The hands down highlight of our 4th Annual Big Bust Clothing Swap was getting to try DD Atelier in person with founder Olga Promptova. I’ve already rhapsodized over DD Atelier’s incorporation of full bust technical details into its designs, but to be able to experience them in multiple sizes and styles in one afternoon without worrying about return shipping was simply awesome. It was also great to see different styles on different busty bodies.
Olga was her own best advertisement for the faux leather dress she wore to our event. Not surprisingly, the dark blue is almost completely sold out, but several sizes remain in black. (Good news–if you fall in love with anything in today’s post or on the DD Atelier website, you can get 15% off plus free shipping on orders over €200 until midnight this Sunday!)
This dress illustrates one of the reasons I’ve hesitated to order from DD Atelier in the past. Its online pictures connote bodycon for me, placing it squarely within the domain of busty bloggers with amazing bodies who have already reviewed DD Atelier, like Thin and Curvy and Weirdly Shaped and Well Photographed. The tight styles that are popular with Eastern Europeans, plus reviews by American women with much higher bust-to-waist ratios than mine, made DD Atelier feel like a niche within a niche that didn’t cater to me.
But seeing this dress in person on Olga (she paired it with sneakers and a cardigan!) and on swap attendee Donna (below), removed the barriers for me. DD Atelier isn’t only for extreme busty figures, and it doesn’t have to cling to every curve. Olga herself is the perfect example–she wears bra size 30F (I know it doesn’t look like it in the pictures below, but I’ll confirm and edit if I’m wrong). We’re so used to fighting battles for H+ sizes in the full bust blogosphere that we sometimes minimize the challenges for women who wear D-G cups. Thankfully, Olga keeps the complete spectrum of cup sizes in mind with her creations.
Olga actually took off her own dress for Donna to try and changed into the technical design masterpiece that is the Cayenne top and skirt. I’m thrilled that this style has reappeared on the DD Atelier website.

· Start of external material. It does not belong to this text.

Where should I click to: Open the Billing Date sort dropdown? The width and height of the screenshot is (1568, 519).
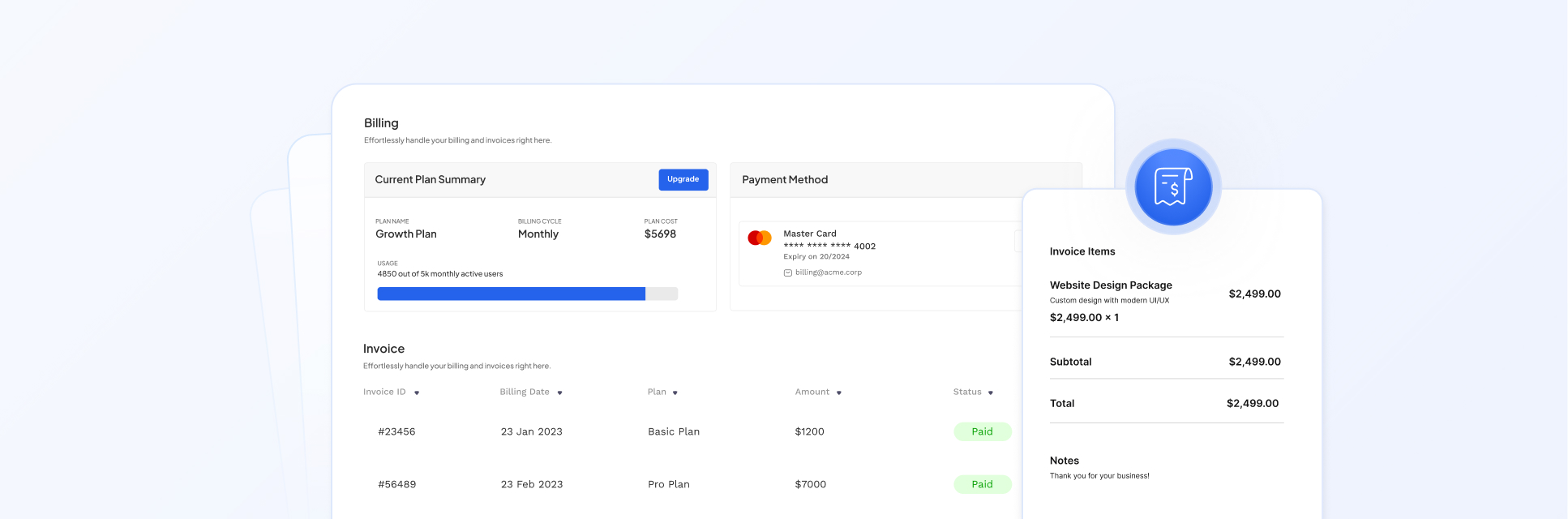click(x=559, y=392)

The amazing Kimmay fell in love with the plaid dress because it suited her retro style. (Several attendees were brokenhearted to find that the blue plaid dress is already sold out in their size. However, after the swap, the blue and yellow plaid Scotland dress appeared on the website–not exactly retro, but definitely amazing.)
One reason I wish DD Atelier were permanently available in a brick and mortar boutique setting is for the opportunity to handle the fabrics. Olga takes great pride in her fabric choices, and most come from Italy. The wool blend jersey for the Ornella, for example, has great weight yet remains fluid. I’m looking forward to Sweets’ upcoming review of this dress in Bordeaux, which is, of course, practically sold out–but several sizes remain in beige and grey.
I’ve posted the turquoise and cocoa Samantha dresses side by side so that you can see the difference in size. I’m wearing the turquoise in 36H and the cocoa in 36D, with a 32FF Panache Hepburn bra underneath. Once we determined that 36D is my ideal DD Atelier size, Olga offered to send the 36D turquoise as a gift. Lucky me! It just arrived yesterday, so I’ll be posting more pictures of it soon.
Finally, I just had to try the Francesca maxi dress. I overheard someone say I looked like I belonged on Little House on the Prairie in it, and I can’t argue, but this was a really fun dress to wear. In the first picture, I’m pointing at the folded design detail that I like.
This is a major swirly dress!
Besides hemming, Olga suggested raising the waist band for a better fit on me.
Her suggestions to me and others are hard won from experience. It was fascinating to hear about lessons that she has learned since beginning in 2007. For instance, larger busts require longer zippers, and the zippers must be sewn into the garments in a special way so that the fabric doesn’t pull. This limits production to a few sewing contractors who are willing to work with non-standard features, and it requires constant vigilance over quality. Otherwise, stitchers tend to revert to default production standards, which results in returns to DD Atelier when customers miss their customary fit and quality.
Speaking of customary fit, some of you may be confused by recent changes to the DD Atelier size chart. If you’re used to the old sizes, here are the equivalents in the new chart:
65 = 30
70 = 32
75 = 34
80 = 36
85 = 38
If you have any doubts about your size, Olga is extremely helpful. I thought that my 31″ waist and 39″ bust placed me in a 38D, but even before meeting me at our swap, she told me she thought I could wear a 36D.
Finally, all the pictures for today’s post are of dresses, but the Sicilia blouse was also a big hit at the swap, and you can read a review of it on Plain Jane Vanilla, a new blog about bustiness that I just discovered today. She’s also going to write about the Norway coat when it gets cold enough!